Fig. 4. Ferroptosis is not involved in IR-induced DNA damage and repair.

a Western blotting analysis of phospho-H2AX levels in H460, H1299, and H23 cell lines pretreated with DMSO (control) or 5 μM ferrostatin-1 for 24 h followed by exposure to IR at a dose of 6 Gy (for H460 and H1299 cells) or 2 Gy (for H23 cells). b The numbers of phospho-H2AX foci per nucleus were counted on the basis of phospho-H2AX immunofluorescence at 30 min or 24 h after exposure to 6 Gy of IR in cells that had been pretreated with DMSO or 5 μM ferrostatin-1 for 24 h. Error bars are means ± SD, n = 20 independent repeats. P values were calculated using two-tailed unpaired Student’s t-test. c Representative immunofluorescence images showing staining of phospho-H2AX foci (red) and nuclei counterstained with DAPI (blue) in the indicated cells. d Western blotting analysis of phospho-Chk2 and phospho-p53 levels in H460 cells pretreated with DMSO or 5 μM ferrostatin-1 for 24 h followed by exposure to 6 Gy of IR. e, f Lipid peroxidation assessment in H460 (e) and H1299 cells (f) pretreated with DMSO or 5 μM ferrostatin-1 for 24 h followed by exposure to 6 Gy of IR. Bar graph showing relative levels of lipid peroxidation by C11-BODIPY staining in the indicated cells. Error bars are means ± SD, n = 3 independent repeats. P values were calculated using two-tailed unpaired Student’s t-test. g Representative immunofluorescence images showing staining of phospho-H2AX foci (red) and nuclei counterstained with DAPI (blue) in the indicated cells with or without exposure to IR. h The numbers of phospho-H2AX foci per nucleus were counted on the basis of immunofluorescence at 30 min or 24 h after exposure to 6 Gy of IR in H1299 cells with stable expression of empty vector (EV) or SLC7A11 (SLC). Error bars are means ± SD, n = 50 independent repeats. P values were calculated using two-tailed unpaired Student’s t-test.

^^^^^^^^

> TASKS AND EXERCISES:
1/ In the figure legend above, what IR dose was given to the H23 cells in panel a?
2/ Name every cell line mentioned in the figure legend.

> RECORDS SUPPLIED:
^^^^^^^^

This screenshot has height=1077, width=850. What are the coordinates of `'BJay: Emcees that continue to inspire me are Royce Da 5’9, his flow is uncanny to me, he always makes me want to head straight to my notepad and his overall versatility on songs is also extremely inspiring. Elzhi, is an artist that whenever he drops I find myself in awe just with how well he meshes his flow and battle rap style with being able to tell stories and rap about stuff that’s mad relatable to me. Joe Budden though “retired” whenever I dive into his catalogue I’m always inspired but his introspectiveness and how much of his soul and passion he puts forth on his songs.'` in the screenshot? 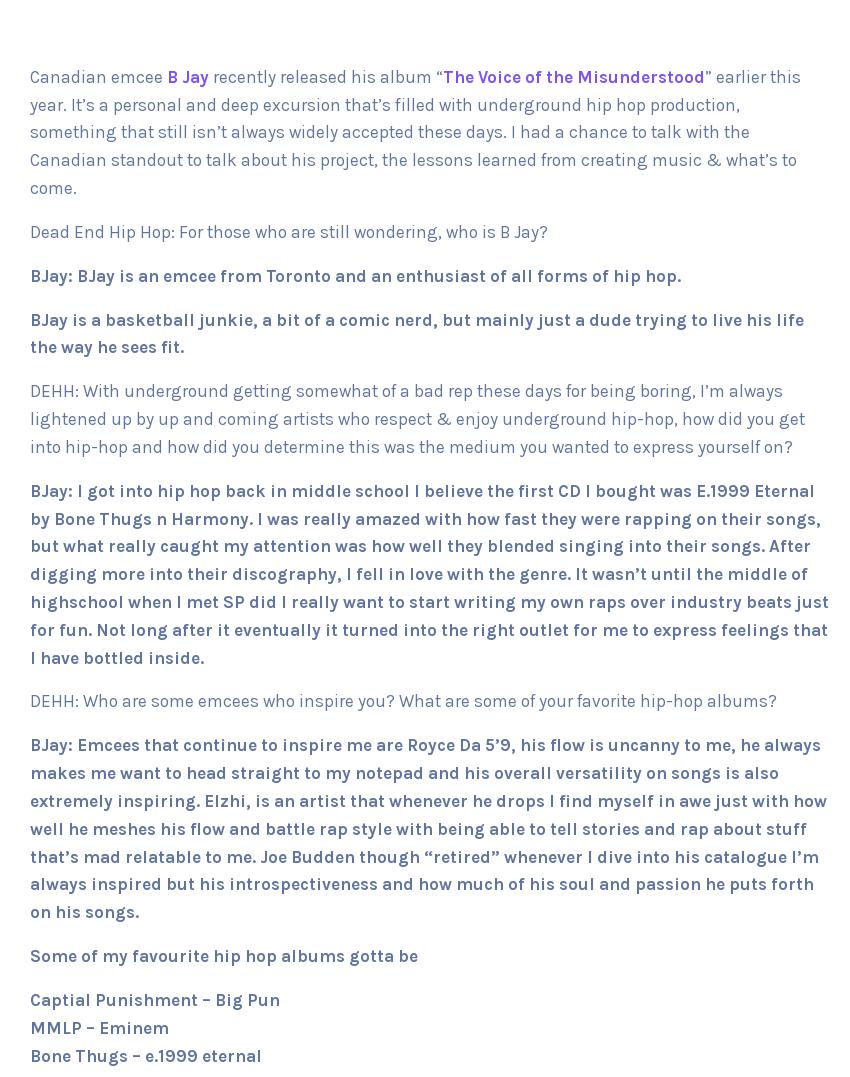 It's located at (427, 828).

^^^^^^^^

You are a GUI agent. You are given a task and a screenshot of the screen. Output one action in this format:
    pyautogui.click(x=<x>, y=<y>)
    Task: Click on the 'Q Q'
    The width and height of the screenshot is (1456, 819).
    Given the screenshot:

^^^^^^^^

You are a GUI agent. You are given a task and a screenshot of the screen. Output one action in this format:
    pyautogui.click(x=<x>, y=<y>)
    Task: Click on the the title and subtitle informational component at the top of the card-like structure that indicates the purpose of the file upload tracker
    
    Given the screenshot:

^^^^^^^^

> ANSWERS PER TASK:
1/ 2 Gy

2/ H460, H1299, H23